Today was an amazing day.  A three-Kleenexer.  🙂  I knew God was “in the house!”  I can’t wait to go back next Sunday.  And hopefully, the following week I can take up the drums again and play on Sundays.  I will continually pray about this decision and take it up with the counselor on Friday, but I think I’ll be ready.

On our way home, my son asked me if I was okay.  I said, “Yes.  I just love our church.”  I got a little choked up about halfway through that sentence.  He said, “I know, Mom.  Everyone in church loves you too.”  Awwwww.

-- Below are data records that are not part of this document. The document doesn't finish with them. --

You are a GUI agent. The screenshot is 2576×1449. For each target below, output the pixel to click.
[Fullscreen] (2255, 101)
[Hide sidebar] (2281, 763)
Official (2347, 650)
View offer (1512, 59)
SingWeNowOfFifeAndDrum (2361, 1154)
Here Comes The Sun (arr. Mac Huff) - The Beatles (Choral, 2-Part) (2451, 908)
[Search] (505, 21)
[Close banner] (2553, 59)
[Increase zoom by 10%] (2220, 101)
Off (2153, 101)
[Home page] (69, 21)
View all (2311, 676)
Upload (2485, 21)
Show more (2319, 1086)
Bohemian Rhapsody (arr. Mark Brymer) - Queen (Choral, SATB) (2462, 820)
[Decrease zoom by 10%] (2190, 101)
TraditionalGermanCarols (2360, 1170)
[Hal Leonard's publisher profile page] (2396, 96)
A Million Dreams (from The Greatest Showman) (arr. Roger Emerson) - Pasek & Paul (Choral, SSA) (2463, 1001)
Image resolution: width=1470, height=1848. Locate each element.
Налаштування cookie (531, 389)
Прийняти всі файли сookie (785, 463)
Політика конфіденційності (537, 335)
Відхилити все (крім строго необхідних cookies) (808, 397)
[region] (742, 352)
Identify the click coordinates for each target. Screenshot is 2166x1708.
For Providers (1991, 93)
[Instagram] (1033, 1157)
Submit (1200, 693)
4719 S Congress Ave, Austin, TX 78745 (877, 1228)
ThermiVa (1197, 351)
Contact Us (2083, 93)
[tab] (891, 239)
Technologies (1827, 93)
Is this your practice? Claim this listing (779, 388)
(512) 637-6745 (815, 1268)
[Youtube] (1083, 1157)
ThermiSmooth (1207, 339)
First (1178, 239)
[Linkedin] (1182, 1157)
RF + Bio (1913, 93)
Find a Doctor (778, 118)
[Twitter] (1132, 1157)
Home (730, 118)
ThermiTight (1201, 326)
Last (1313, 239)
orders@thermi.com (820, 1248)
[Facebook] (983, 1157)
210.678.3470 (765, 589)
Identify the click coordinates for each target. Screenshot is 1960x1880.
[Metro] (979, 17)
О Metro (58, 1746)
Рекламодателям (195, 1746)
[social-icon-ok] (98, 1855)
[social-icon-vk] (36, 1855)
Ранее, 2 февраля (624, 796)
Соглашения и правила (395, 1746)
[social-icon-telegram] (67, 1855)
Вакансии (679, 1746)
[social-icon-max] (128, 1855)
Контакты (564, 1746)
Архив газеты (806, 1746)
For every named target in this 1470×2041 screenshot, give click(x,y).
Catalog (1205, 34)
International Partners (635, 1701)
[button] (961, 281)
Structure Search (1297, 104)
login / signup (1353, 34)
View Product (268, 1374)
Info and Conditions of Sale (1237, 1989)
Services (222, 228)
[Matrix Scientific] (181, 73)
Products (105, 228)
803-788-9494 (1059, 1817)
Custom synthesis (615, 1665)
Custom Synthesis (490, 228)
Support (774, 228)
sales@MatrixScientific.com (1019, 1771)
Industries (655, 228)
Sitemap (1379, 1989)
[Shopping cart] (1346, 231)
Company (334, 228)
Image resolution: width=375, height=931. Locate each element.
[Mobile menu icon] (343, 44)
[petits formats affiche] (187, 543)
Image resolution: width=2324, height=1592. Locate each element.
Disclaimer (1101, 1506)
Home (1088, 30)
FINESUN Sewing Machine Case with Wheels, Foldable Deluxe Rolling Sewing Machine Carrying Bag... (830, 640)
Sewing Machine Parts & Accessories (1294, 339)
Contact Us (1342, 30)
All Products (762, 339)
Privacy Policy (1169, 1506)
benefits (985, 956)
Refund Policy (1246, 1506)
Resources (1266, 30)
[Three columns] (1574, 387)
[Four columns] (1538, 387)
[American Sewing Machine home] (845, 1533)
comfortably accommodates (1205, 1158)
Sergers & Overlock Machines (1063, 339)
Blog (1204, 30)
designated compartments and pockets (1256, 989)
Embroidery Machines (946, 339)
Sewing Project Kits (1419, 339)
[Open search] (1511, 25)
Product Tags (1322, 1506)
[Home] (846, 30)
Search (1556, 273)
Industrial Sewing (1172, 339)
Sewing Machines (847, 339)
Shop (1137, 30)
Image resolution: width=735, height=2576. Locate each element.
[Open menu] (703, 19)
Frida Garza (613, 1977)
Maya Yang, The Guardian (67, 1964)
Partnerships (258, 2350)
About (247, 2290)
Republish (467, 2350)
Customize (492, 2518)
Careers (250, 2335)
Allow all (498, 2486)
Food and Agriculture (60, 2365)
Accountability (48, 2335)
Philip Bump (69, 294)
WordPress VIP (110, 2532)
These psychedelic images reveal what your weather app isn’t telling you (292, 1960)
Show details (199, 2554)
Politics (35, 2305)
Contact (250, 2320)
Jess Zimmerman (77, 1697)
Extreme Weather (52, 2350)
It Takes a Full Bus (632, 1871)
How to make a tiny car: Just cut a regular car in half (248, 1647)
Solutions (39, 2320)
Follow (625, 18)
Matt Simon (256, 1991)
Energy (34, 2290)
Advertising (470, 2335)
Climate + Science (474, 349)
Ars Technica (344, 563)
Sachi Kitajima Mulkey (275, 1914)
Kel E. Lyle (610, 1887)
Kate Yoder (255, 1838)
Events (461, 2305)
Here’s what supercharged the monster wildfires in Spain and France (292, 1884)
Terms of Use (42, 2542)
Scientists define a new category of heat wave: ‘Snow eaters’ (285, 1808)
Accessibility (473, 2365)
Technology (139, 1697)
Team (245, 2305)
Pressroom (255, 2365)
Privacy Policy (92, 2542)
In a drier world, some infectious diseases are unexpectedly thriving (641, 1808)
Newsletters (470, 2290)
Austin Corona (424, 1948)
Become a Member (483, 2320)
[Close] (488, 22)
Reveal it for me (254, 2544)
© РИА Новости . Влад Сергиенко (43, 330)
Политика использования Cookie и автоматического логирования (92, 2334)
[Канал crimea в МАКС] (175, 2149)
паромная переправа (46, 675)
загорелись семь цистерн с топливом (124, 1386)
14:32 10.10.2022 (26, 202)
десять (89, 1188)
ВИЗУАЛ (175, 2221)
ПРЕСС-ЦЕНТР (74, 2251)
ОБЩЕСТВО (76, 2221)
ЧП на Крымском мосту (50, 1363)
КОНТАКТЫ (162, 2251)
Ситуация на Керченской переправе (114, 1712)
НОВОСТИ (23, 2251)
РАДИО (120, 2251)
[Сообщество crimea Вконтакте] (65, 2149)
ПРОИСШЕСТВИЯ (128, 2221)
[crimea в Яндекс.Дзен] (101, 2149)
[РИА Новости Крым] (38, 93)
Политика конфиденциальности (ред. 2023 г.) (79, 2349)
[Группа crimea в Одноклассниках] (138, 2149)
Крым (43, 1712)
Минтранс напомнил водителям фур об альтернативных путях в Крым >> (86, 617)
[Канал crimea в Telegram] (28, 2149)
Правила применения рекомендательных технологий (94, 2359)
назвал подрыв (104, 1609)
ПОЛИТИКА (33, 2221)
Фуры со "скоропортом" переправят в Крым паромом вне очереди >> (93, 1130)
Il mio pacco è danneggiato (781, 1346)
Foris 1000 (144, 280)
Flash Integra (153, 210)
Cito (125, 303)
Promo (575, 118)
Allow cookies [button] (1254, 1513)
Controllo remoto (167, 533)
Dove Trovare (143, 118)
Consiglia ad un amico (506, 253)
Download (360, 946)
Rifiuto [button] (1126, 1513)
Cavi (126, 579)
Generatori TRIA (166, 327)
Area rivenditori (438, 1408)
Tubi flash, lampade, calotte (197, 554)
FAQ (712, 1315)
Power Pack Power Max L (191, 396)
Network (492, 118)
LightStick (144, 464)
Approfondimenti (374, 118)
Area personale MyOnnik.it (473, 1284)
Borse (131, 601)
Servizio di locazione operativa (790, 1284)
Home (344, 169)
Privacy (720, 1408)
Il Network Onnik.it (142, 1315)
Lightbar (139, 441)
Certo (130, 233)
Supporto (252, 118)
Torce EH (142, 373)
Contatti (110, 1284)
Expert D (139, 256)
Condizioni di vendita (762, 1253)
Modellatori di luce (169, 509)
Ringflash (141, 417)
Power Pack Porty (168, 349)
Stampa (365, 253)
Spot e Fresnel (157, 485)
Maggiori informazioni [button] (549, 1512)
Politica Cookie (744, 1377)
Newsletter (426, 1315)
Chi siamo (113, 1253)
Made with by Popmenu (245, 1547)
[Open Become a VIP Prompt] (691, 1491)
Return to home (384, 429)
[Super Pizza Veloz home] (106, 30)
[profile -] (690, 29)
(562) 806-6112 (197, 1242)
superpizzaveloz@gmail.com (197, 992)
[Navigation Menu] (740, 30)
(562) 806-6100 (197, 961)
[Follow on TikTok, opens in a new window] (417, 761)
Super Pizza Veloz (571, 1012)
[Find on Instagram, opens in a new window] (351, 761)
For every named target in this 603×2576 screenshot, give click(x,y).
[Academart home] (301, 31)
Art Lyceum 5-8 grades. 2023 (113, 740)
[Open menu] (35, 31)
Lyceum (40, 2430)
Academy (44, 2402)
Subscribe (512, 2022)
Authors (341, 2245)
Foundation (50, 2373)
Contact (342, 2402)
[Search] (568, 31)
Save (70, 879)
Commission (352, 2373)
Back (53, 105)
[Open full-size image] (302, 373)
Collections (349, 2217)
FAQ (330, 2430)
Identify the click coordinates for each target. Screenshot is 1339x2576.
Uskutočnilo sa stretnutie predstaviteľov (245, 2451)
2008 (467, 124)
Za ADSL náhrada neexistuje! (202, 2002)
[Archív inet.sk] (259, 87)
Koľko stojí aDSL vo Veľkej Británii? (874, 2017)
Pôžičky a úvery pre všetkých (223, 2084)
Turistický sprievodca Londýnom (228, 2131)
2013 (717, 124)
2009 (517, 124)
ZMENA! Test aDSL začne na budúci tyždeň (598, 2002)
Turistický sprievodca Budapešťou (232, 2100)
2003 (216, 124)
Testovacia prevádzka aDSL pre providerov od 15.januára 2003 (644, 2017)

Pastor Doug asked us in his sermon this morning, “Have any of you received too many blessings?”  Of course, we all laughed.  No one could receive TOO MANY!  I felt very blessed this morning.  I never once felt, “Are you kidding me?  YOU want to hug me too?  YOU missed me?  Oh, please.  ENOUGH!”  Not once.  You just can’t feel too loved.  God loves each of us so much and sometimes when we are broken, we are even more amazed that He would send His son just for us.  So, whenever you feel alone, remember that you are certainly not.  God is with you, waiting to be asked to comfort you.  And He gives the best hugs.